A group of faculty members from two Boston universities has announced the creation of a new organization, the Public Health Advocacy Institute (PHAI), to raise awareness of public health issues in law schools, courts, regulatory agencies and legislatures.
The announcement of the formation of PHAI was made to coincide with the opening of National Public Health Week, which until April 7. The non-profit educational and research group is based in Boston. Its organizers are faculty members of the Northeastern University School of Law and the Tufts University School of Medicine.
"Our population's health is a national asset," said Anthony Robbins, MD, who is PHAI's chair and a former director of the National Institute for Occupational Safety and Health. "National Public Health Week underscores the critical need to protect that asset. Yet without the full participation of the legal system in meeting that need, we will fall short in ridding the environment of health and safety hazards. The law and lawyers should be giving at least as much attention to the public health impact of their work as to the economic results."

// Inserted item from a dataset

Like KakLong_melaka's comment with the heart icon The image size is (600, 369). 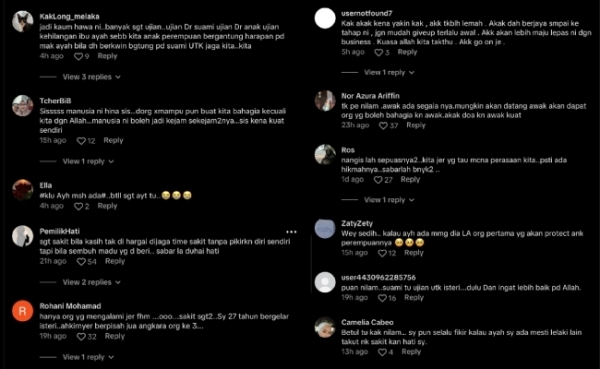pos(78,56)
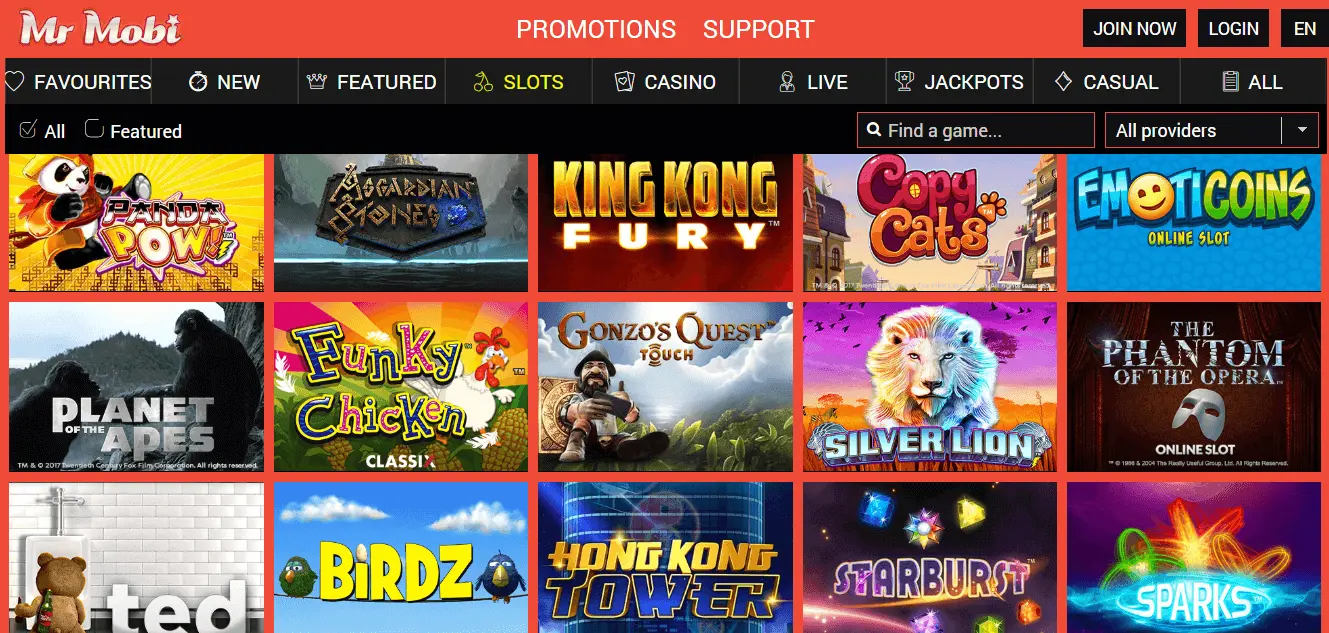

PHAI's initial projects are directed at what Robbins calls "a strategic alliance of lawyers and public health professionals." The projects concentrate on four areas:
- Developing and testing teaching materials that introduce public health concepts and disciplines to law school courses (Public Health Literacy project);
- Analyzing the public health damage caused by court-protected secrecy of health hazard information, and crafting strategies for reducing that damage (Secrecy Countermeasures project);
- Creating archival systems for organizing health hazard information and making it widely accessible to law and public health practitioners (Public Health Archives in the Law project);
- Making the case for public health before courts, regulatory agencies and legislatures in pivotal proceedings concerned with widespread health hazards (Intervening for Public Health project).
A grant from the Bauman Foundation in Washington, D.C., was used to organize PHAI, which will seek support for its specific projects from appropriate funding sources, according to Robbins.
"We intend to stay small, flexible and highly responsive to opportunities for making important improvements in the way the law sees and acts on public health issues," he says. "Without an appreciation within the legal community of how critically its work affects public health, we will remain underachievers in eliminating health hazards."